Tague, Peter W., Melbourne University Law Review


[Barristers in England and attorneys in the United States have been upbraided for pursuing their interests to their clients' detriment in recommending guilty pleas over trials. While this accusation against American attorneys could be true since their incentives are sometimes skewed to favour guilty pleas, it is not accurate with respect to barristers in England. This is because the latter's selfish incentives--to maximise income and avoid sanction--incline them to prefer trials over guilty, pleas. In Melbourne and Sydney, barristers have never been similarly accused. Indeed, the topic has not been studied. Based on interviews with legal professionals in those cities, this article concludes that, as in England. barristers' incentives lead them to prefer trials. Thus, when barristers in Melbourne or Sydney recommend a guilty plea, they are arguably thinking of the defendant's interest rather than their own.]

CONTENTS

I      Introduction
II     Temptations
III    Maximising Compensation
          A  Obtaining Briefs
          B  Solicitors' Expectations about Barristers' Performance
          C  Fees
          D  Cracked Trials
IV    Sanctions Deterring Self-Interested Behaviour
V     Trials when Guilty Pleas Are Appropriate
VI    Conclusion

I INTRODUCTION

Many criminal defendants plead guilty at or shortly before trial. Their reasons vary. A defendant, for example, may have exhausted the resources that they can expend to fight the charge(s). Another, awash with remorse, might finally admit culpability. A third might buckle from the tension while awaiting the case's resolution. Another might learn that a witness previously expected not to testify against them will do so. A fifth, despite having adamantly insisted upon a trial, might plead guilty on the strong advice of their legal advocate. (1) It is this last defendant, and their legal advocate, who are the subjects of this article.

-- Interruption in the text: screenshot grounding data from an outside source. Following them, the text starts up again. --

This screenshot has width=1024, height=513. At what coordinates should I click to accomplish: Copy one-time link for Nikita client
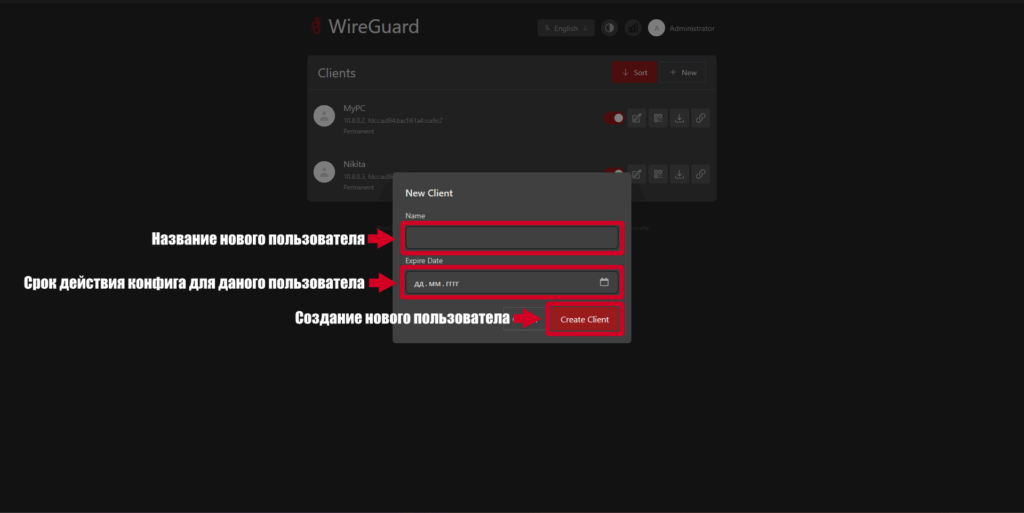[x=700, y=174]
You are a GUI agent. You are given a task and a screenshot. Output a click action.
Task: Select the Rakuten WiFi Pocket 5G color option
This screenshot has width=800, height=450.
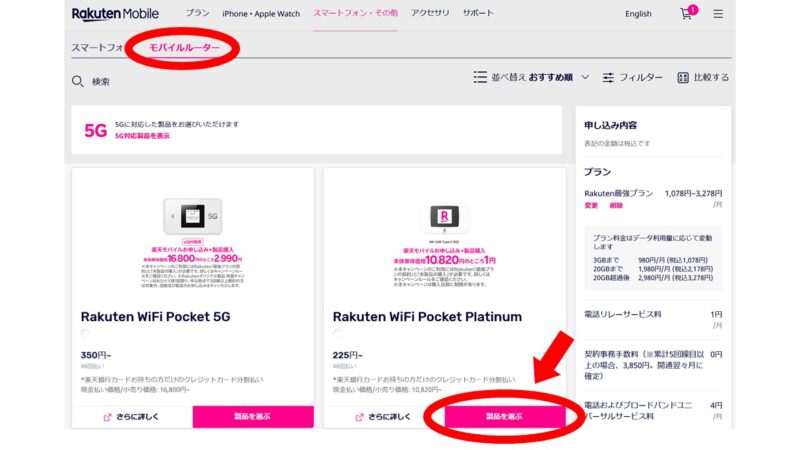tap(85, 333)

What led the advocate to persuade the fifth defendant to change their plea to guilty? Were the advocate's motives paternalistic in that the defendant had to be convinced that a jury would surely convict, with the repercussion of a much harsher sentence than that which would follow a guilty plea? (2) Or was the advocate covertly advancing their own personal interests without regard to the defendant's?

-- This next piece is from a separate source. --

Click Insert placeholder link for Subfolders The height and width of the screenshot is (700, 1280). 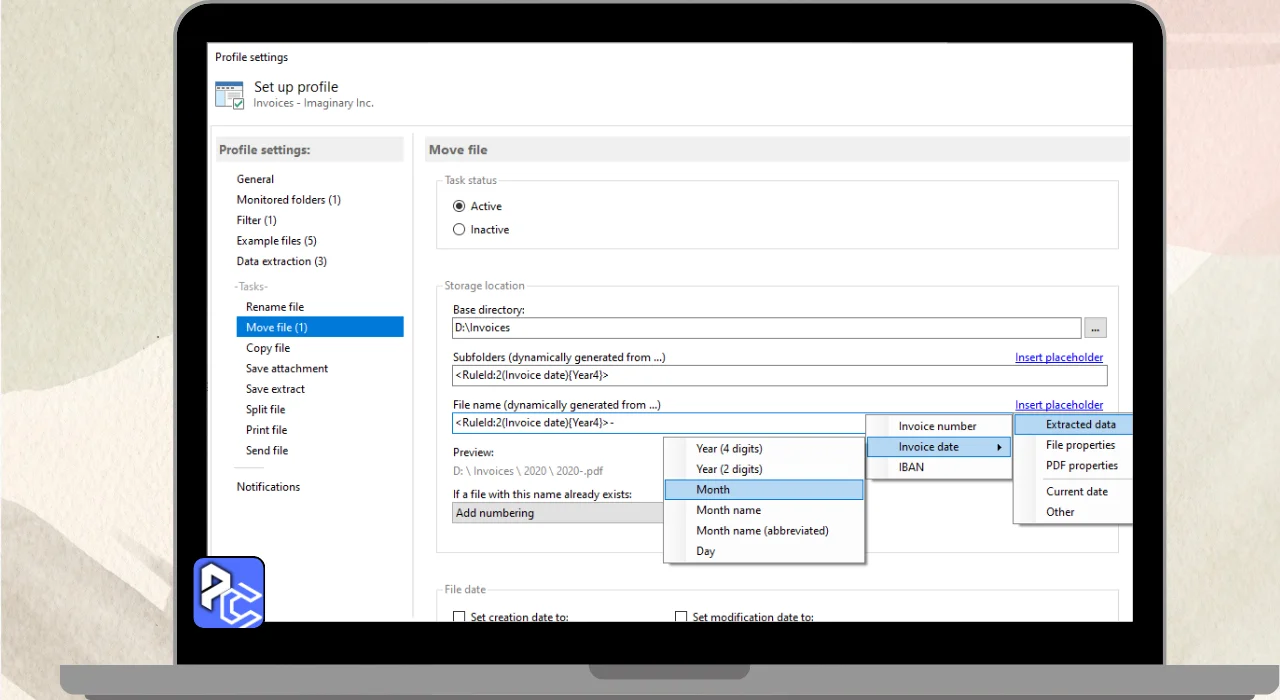pos(1059,358)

Overlooking that first motive, bewildered defendants and incensed critics have accused barristers in England's Crown Court and attorneys in the United States of manipulating defendants into pleading guilty in order to satisfy advocates' own interests, even at their clients' expense. (3) If this accusation were true, advocates would be betraying their clients, and plea negotiations would be a sham given that the advocate would be acting as the prosecutor's covert ally rather than as the defendant's protector.

While this accusation is false when aimed at barristers in England, (4) it could be accurate when applied to attorneys in certain jurisdictions in the US who are chosen to represent defendants in publicly-funded cases. (5) As no advocate would admit to sacrificing their client to pursue their own interests, the question is one which can only be approached by examining the advocate's incentives. If the advocate thought only of themself, would they prefer a guilty plea or a trial? In England's Crown Court and in some but not all jurisdictions in the US, advocates' incentives incline them to prefer a trial. It follows, arguably, that when a barrister in England recommends a guilty plea, the barrister must believe that that plea is the better choice for the defendant since it is not personally the more advantageous choice. In recommending a guilty plea, then, the barrister properly subordinates their interests to those of the client.

Intriguingly, barristers in Melbourne and Sydney have escaped the criticism levelled at their counterparts in England and the US. In conversations with judges, barristers, solicitors, academics and others in those two cities, (6) no-one accused them of covertly soliciting guilty pleas to further their own ends.